The documents released on Thursday make clear that both the FBI and the CIA were well aware of Oswald’s activities and were closely tracking him in the period leading up to the assassination. Yet they failed to warn the Secret Service, tasked with protecting the president, about the former Marine, turned expatriate living in the Soviet Union, turned active member of the Fair Play for Cuba Committee.

One of the more spectacular documents concerns 1975 testimony by Richard Helms, the CIA director under presidents Johnson and Nixon, to the President’s Commission on CIA Activities, which was headed by then-Vice President Nelson Rockefeller. A lawyer for the commission is quoted asking Helms: “Is there any information involved with the assassination of President Kennedy which in any way shows that Lee Harvey Oswald was in some way a CIA agent or agent…?” At that point the document breaks off, without Helms’ reply.

Other material documents the fact that the intelligence agencies were closely monitoring Oswald’s movements. One document shows that the CIA intercepted Oswald speaking to a Russian KGB agent in Mexico City on September 28, 1963. Another, dated October 25, a month before the assassination, is from the New Orleans office of the FBI. In it, the FBI notes Oswald’s involvement in the New Orleans chapter of the Fair Play for Cuba Committee and discusses the agency’s contacts with Cuban sources concerning Oswald.

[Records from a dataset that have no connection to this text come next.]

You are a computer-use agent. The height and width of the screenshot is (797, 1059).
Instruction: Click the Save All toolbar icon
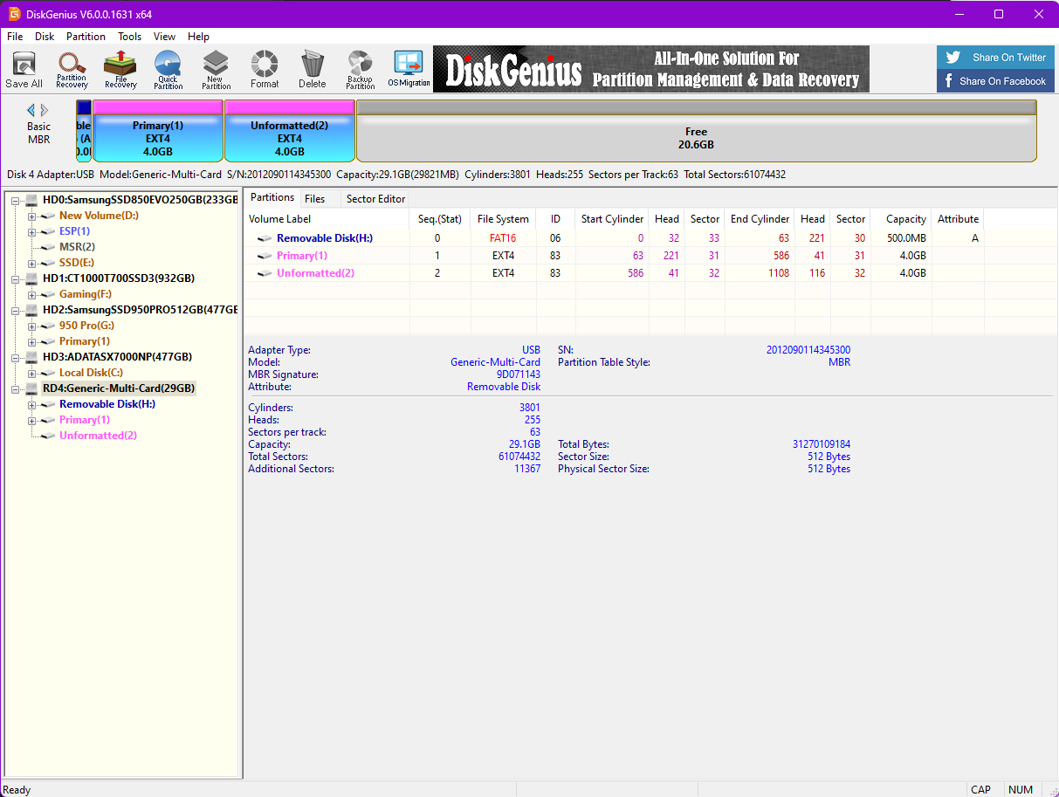tap(24, 69)
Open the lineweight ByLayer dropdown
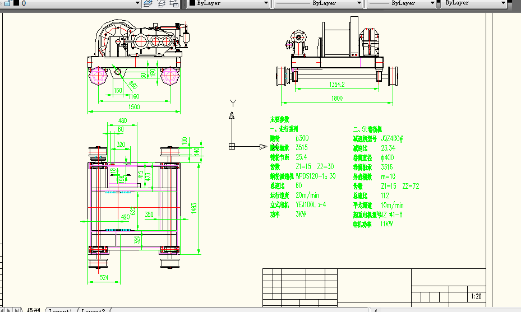 [432, 3]
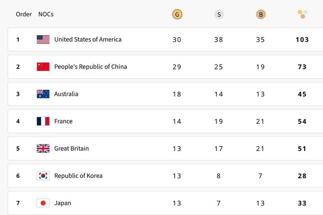Click the total medals combined icon

[302, 14]
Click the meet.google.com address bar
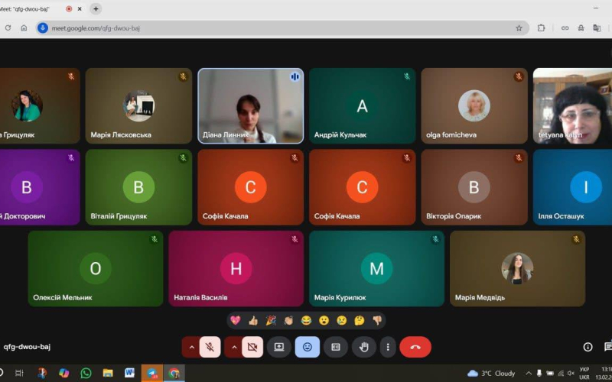Viewport: 612px width, 382px height. (282, 28)
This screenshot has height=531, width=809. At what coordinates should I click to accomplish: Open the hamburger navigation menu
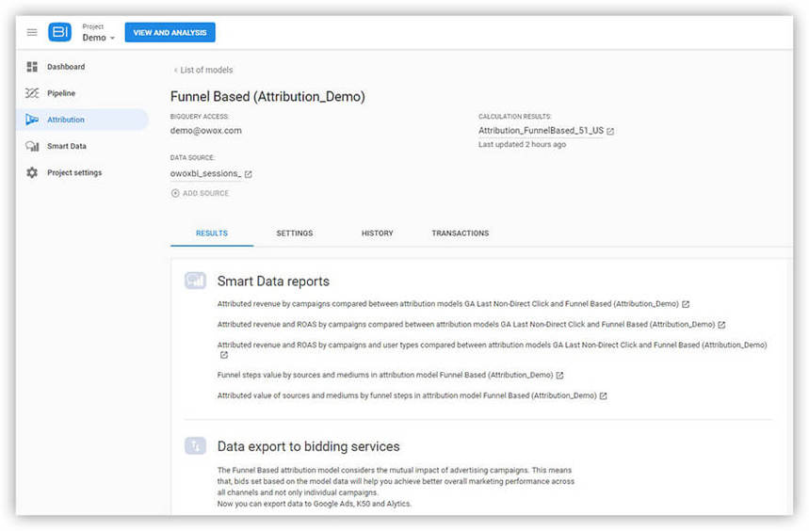pos(32,32)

A number of documents shed light on the systematic nature of the cover-up, which began virtually the moment the shots rang out on Dealey Plaza. One is a memo from FBI Director J. Edgar Hoover dictated the evening of November 24, 1963, shortly after Jack Ruby shot and killed Oswald, before live TV cameras, as the Dallas police were leading the handcuffed suspect down a corridor in the police headquarters building.

Hoover says, “Last night we received a call in our Dallas office from a man talking in a calm voice and saying he was a member of a committee organized to kill Oswald.” He notes that he informed the Dallas police of the call and insisted that they take precautions to prevent an attack on Oswald. Furious that the accused assassin was killed before a confession had been extracted from him, Hoover writes of the need for “something issued so that we can convince the public that Oswald is the real assassin.” This was written, of course, before any serious investigation of the killing had begun.

Lyndon Johnson, who told Earl Warren that his commission had a “patriotic mission” to stamp out “dangerous rumors” of state involvement in the assassination, was himself convinced that Kennedy was the victim of a conspiracy. One document in the trove released Thursday shows Richard Helms telling the Rockefeller Commission in 1975 that Johnson “used to go around saying that the reason President Kennedy was assassinated was that he had assassinated President Diem.”

In its account of the released documents, the Washington Post writes: “The CIA publicly acknowledged in 2014 that John McCone, its director at the time of the assassination, participated in a ‘benign cover-up,’ according to a paper by agency historian David Robarge. His article said McCone was ‘complicit in keeping incendiary and diversionary issues off the commission’s agenda.’ He wrote that McCone did not tell the commission about CIA-Mafia plots to kill Castro, some of which had been planned at the Mexico City station.”

There is ample material in the newly released papers concerning the criminal activities of the US government in the period leading up to the assassination. A 1975 document from the Rockefeller Commission speaks of Attorney General Robert Kennedy telling the FBI that the CIA considered approaching Chicago mobster Sam Giancana to have the mafia go to Cuba and kill Fidel Castro for $150,000. Schemes to assassinate Castro included the use of gunmen, poison pills, a skin-diving suit contaminated with a disabling fungus and tuberculosis, and a “booby-trap spectacular seashell.”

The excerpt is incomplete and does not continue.